Much of the material of this book was prepared over a period commencing more than a
decade ago and, while a few instances have considered publishing it commercially, the cost in
relation to the potential market have been the reason for not implementing this.
Over the centuries philosophers and mathematicians have been fascinated by regular
polyhedra. Those that have attracted particular attention are essentially isometric1 with high
symmetry. It is these and related forms that are largely dealt with in this book. Mathematics
necessarily demands a rigid proof of a proposition and a clear distinction between observational
evidence and watertight verification. Typical was the proposed solution following three centuries of
mathematical endeavour of the close packed spheres problem. Stated simply: what volume is
occupied by space in the closest packing of identical solid spheres? Professor Hsiang required one
hundred pages of tricky geometry to produce a mathematical solution (apparently not universally
accepted) to a problem which the author faced in calculating the theoretical maximum porosity of
close-packed equal-sized spheres for an engineering geology text. Doubtless the problem, from
different viewpoints, has been faced by others. A practical solution (without mathematical proof was
obtained in two hours and using a few lines of simple calculations by converting it into a polyhedral
problem! The author was unaware that Kepler had approached the problem originally in this way.

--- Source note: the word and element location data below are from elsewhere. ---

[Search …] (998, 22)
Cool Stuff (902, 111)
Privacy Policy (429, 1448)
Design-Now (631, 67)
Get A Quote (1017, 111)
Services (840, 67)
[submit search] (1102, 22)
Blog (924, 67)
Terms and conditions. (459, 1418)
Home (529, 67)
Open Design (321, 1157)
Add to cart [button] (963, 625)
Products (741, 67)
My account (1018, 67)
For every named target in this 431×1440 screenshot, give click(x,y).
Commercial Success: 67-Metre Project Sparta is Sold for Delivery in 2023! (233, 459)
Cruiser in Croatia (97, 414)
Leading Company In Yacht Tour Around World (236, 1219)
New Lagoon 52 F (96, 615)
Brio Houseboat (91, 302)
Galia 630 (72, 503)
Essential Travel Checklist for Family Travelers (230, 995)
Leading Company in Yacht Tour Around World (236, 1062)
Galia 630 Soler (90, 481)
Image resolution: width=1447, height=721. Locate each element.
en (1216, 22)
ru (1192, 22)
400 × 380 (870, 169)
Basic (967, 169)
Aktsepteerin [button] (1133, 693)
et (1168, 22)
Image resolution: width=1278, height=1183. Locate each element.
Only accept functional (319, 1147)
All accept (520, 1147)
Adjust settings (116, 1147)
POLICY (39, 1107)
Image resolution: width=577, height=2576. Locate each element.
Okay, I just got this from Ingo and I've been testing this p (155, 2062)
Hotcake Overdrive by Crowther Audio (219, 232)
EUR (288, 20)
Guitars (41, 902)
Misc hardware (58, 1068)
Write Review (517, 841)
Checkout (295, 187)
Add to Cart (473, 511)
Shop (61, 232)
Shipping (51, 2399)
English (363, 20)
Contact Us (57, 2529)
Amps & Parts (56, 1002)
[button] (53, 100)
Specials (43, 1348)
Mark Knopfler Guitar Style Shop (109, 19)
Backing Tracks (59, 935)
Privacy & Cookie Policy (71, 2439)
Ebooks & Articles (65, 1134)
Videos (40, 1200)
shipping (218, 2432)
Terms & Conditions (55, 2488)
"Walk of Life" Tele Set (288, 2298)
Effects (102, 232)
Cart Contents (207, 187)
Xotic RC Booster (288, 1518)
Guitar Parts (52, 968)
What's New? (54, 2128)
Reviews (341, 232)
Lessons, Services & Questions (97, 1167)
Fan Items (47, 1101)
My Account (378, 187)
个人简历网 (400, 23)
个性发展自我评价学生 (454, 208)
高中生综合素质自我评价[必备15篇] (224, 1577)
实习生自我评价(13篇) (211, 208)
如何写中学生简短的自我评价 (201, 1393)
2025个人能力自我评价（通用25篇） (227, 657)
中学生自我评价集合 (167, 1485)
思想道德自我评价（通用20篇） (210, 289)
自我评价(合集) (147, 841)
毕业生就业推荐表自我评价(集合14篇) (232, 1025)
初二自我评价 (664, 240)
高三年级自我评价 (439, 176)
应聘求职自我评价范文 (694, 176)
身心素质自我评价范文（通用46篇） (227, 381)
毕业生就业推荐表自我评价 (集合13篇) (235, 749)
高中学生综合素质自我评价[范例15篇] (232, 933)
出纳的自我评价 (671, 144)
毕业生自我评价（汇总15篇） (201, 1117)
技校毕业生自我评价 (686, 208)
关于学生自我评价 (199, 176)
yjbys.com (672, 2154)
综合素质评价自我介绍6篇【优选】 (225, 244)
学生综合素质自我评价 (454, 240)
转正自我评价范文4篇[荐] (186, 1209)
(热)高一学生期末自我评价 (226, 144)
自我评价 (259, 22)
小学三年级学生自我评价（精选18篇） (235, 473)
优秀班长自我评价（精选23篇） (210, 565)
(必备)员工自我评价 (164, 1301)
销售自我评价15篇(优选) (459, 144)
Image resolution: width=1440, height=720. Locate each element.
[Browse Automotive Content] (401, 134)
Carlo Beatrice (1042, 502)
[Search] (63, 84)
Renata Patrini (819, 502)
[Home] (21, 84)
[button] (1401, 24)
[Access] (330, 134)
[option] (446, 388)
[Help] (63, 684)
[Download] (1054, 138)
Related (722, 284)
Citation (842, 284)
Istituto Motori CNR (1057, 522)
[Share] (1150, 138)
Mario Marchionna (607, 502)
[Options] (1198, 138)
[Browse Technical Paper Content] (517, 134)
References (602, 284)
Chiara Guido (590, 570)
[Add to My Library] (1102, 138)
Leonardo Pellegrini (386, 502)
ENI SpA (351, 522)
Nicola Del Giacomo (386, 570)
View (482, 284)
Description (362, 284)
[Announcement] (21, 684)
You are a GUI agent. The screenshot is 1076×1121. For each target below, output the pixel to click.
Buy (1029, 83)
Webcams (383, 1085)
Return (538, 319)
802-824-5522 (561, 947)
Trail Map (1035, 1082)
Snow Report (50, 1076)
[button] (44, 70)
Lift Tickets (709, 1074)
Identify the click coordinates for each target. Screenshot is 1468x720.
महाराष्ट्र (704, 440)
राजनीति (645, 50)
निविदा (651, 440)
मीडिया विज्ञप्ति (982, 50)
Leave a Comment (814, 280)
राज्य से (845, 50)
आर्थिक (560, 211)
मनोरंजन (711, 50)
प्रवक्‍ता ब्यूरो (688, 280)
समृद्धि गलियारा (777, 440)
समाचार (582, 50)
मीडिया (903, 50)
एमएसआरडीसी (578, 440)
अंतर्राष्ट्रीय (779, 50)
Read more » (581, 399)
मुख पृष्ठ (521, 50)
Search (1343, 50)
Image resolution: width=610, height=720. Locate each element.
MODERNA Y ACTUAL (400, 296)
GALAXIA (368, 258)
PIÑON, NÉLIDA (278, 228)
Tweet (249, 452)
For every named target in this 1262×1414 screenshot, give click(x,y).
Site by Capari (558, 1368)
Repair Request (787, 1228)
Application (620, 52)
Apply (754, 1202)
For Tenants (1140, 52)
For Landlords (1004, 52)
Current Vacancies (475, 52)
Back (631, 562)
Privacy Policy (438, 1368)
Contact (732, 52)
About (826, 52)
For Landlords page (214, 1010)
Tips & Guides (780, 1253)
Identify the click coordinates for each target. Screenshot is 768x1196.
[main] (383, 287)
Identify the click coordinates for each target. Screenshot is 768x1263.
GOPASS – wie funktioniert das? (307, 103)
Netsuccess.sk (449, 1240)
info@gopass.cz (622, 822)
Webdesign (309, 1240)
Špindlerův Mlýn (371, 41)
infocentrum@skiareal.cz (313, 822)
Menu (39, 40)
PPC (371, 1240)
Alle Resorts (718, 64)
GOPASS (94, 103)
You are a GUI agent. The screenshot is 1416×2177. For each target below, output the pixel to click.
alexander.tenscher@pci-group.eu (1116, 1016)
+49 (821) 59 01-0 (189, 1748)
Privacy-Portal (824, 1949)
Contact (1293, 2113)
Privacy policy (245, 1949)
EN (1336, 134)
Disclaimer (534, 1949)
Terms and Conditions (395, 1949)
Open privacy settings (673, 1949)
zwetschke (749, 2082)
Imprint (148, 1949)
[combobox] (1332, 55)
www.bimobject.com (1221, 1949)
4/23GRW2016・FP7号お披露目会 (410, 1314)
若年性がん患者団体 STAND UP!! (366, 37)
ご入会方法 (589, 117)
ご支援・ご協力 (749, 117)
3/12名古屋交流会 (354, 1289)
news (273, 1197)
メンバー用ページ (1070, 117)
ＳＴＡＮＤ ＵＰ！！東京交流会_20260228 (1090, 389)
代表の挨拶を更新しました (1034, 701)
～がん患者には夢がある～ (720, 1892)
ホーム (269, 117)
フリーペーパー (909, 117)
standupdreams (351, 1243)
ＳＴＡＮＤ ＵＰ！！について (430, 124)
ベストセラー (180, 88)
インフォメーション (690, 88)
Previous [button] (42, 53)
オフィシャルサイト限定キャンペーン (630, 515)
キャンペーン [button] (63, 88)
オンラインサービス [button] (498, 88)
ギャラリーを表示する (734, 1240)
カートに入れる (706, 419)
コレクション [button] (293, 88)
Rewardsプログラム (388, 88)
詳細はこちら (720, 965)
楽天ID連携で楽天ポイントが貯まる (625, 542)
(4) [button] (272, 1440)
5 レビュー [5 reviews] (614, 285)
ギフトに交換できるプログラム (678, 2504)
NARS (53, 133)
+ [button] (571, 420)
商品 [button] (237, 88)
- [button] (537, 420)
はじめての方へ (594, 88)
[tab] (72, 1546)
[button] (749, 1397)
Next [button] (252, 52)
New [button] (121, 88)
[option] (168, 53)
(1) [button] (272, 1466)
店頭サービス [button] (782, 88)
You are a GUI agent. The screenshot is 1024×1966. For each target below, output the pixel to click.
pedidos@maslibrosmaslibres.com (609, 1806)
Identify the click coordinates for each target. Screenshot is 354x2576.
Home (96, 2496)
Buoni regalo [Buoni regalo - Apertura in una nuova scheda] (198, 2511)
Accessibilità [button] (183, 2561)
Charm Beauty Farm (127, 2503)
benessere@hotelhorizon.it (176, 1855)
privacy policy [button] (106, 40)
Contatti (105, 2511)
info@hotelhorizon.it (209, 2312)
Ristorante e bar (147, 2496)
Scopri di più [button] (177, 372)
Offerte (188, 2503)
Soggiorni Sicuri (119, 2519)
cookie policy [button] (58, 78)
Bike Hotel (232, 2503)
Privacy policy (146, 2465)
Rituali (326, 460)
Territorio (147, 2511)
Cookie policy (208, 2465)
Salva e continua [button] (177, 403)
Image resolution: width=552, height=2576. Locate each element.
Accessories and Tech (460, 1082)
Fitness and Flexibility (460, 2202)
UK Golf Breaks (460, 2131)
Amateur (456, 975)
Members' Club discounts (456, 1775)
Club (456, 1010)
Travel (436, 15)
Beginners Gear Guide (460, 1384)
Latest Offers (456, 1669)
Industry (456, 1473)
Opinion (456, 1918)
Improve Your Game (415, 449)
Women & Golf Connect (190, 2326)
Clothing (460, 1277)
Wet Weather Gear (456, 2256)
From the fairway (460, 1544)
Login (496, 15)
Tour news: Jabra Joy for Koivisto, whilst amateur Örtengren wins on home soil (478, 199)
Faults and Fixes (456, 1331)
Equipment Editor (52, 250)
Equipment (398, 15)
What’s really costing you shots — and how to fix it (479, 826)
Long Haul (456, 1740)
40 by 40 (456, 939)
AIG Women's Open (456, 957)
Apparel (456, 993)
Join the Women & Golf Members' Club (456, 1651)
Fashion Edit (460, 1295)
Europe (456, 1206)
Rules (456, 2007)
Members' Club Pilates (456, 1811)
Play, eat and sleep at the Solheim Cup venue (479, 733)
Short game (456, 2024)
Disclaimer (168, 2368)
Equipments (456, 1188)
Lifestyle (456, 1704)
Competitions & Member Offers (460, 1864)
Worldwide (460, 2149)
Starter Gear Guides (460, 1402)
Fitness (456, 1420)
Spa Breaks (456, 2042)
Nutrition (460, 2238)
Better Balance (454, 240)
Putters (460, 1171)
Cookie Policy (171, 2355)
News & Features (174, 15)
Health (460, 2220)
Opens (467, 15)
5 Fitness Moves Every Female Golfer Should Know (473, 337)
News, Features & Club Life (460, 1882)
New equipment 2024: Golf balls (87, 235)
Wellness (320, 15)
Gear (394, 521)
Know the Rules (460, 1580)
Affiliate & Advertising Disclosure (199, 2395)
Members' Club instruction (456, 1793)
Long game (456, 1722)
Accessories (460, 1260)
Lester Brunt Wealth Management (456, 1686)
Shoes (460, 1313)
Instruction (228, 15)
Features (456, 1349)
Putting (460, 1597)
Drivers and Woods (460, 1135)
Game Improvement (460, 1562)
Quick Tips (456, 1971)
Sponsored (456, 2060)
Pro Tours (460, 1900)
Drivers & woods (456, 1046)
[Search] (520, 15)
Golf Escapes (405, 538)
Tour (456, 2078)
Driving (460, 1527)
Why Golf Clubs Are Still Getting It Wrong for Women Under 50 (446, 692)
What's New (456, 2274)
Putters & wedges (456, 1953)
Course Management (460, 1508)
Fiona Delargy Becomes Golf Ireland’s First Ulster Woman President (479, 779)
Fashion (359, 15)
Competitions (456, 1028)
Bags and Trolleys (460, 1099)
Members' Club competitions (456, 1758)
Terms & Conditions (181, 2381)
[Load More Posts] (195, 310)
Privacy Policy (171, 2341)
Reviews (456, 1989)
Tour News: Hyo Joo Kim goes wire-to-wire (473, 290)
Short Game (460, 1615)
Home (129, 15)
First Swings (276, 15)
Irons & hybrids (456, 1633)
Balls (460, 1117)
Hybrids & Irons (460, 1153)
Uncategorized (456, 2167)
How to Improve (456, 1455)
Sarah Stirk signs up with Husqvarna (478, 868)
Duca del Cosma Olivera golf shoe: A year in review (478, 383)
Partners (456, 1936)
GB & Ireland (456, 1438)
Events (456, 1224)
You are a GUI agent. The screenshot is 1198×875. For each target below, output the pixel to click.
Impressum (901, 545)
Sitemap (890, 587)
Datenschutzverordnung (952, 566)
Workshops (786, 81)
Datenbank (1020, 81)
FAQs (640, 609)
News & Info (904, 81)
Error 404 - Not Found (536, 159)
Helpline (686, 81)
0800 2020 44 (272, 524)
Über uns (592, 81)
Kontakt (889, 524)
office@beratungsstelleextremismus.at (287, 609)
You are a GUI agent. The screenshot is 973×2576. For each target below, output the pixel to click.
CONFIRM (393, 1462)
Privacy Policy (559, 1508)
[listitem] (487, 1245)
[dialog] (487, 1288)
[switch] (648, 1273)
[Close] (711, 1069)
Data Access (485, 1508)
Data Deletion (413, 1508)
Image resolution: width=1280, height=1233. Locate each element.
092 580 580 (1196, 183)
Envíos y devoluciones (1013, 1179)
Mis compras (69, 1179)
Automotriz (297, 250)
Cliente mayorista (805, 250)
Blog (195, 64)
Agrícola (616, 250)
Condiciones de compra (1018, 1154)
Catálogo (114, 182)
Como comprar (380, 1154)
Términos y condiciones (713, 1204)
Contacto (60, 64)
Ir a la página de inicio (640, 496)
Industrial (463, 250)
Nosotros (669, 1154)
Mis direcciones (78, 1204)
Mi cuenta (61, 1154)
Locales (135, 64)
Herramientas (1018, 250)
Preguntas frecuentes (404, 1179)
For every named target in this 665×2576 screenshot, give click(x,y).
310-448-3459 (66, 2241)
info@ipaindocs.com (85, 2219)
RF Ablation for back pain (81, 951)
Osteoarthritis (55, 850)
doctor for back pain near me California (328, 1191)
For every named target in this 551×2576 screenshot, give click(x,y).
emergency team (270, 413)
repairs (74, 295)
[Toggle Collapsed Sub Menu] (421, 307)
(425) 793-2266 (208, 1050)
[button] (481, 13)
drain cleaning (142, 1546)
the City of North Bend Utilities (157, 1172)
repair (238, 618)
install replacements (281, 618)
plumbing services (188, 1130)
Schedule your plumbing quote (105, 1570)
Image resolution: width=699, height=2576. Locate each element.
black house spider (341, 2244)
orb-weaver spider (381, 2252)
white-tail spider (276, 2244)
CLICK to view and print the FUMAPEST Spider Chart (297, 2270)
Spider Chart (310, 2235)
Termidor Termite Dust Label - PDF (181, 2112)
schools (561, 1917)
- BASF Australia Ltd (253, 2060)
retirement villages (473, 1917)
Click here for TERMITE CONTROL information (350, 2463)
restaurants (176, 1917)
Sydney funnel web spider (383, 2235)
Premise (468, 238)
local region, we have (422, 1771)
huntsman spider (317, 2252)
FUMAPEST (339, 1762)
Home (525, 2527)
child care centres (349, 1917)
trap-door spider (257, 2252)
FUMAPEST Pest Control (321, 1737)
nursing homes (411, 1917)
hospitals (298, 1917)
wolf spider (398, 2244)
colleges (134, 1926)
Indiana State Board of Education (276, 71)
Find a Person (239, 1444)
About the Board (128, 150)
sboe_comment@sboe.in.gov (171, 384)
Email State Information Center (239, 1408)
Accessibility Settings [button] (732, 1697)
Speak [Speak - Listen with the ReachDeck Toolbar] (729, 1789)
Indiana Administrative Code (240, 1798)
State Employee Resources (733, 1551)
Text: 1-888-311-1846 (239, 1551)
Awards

Crystallographers are concerned only with those polyhedra whose external form is prescribed
by a three dimensional repeating pattern of molecular groups. Excluded is five-fold symmetry and
thus consideration of a host of most beautiful polyhedra. Furthermore, only three true stellations are
encountered among the crystallographically possible polyhedra. Also, since the development of Xray
diffraction, crystallographers have focussed mainly on the internal arrangement patterns of atomic
components and interest in external crystal morphology has declined considerably.
Through career involvement in mineralogy, chemistry, geology, gemmology and engineering
the author was struck by the recurrence in these disciplines of polyhedral phenomena. Perspectives
are different but inevitably there is a remarkable convergence when following a particular aspect.